------ Information given

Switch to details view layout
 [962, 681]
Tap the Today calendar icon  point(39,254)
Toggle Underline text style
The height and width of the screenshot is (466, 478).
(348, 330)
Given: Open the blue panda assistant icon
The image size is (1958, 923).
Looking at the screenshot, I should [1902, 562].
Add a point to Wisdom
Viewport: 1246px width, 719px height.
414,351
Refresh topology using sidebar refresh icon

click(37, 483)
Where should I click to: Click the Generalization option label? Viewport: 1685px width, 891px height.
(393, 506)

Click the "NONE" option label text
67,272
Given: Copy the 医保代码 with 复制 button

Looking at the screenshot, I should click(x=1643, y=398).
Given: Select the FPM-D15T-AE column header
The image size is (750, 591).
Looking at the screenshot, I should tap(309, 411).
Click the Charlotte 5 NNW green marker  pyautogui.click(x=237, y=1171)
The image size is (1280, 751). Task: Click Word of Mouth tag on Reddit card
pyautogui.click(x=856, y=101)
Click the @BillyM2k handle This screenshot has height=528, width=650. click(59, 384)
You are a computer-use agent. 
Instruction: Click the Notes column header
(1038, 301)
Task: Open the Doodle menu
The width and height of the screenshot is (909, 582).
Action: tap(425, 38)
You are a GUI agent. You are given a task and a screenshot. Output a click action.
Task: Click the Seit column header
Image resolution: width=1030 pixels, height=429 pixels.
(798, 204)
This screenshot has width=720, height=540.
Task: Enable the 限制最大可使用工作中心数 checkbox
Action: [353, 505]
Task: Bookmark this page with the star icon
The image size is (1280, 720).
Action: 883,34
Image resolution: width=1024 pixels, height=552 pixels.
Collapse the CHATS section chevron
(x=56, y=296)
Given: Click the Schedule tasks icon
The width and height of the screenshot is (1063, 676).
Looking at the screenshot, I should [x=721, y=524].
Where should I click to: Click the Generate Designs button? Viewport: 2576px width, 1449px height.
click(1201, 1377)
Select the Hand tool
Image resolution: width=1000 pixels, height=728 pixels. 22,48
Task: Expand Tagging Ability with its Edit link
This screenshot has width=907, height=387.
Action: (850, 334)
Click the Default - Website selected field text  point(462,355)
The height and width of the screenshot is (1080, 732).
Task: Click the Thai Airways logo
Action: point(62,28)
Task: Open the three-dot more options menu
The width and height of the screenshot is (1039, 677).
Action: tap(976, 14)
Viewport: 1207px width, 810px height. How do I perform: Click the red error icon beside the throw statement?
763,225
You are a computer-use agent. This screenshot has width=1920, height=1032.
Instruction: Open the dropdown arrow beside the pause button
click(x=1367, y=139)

------------

- [Your objective]: Please turn the data from the line with "Click the @BillyM2k" to the line with "Action: tap(425, 38)" into a two-column CSV with the headers input and output. Each row should hold one item's text under input and its answer under output, with each value in a single quoted field and line breaks replaced by spaces.

- [Solution for this problem]:
input,output
"Click the @BillyM2k handle This screenshot has height=528, width=650.","click(59, 384)"
"You are a computer-use agent. Instruction: Click the Notes column header","(1038, 301)"
"Task: Open the Doodle menu The width and height of the screenshot is (909, 582).","Action: tap(425, 38)"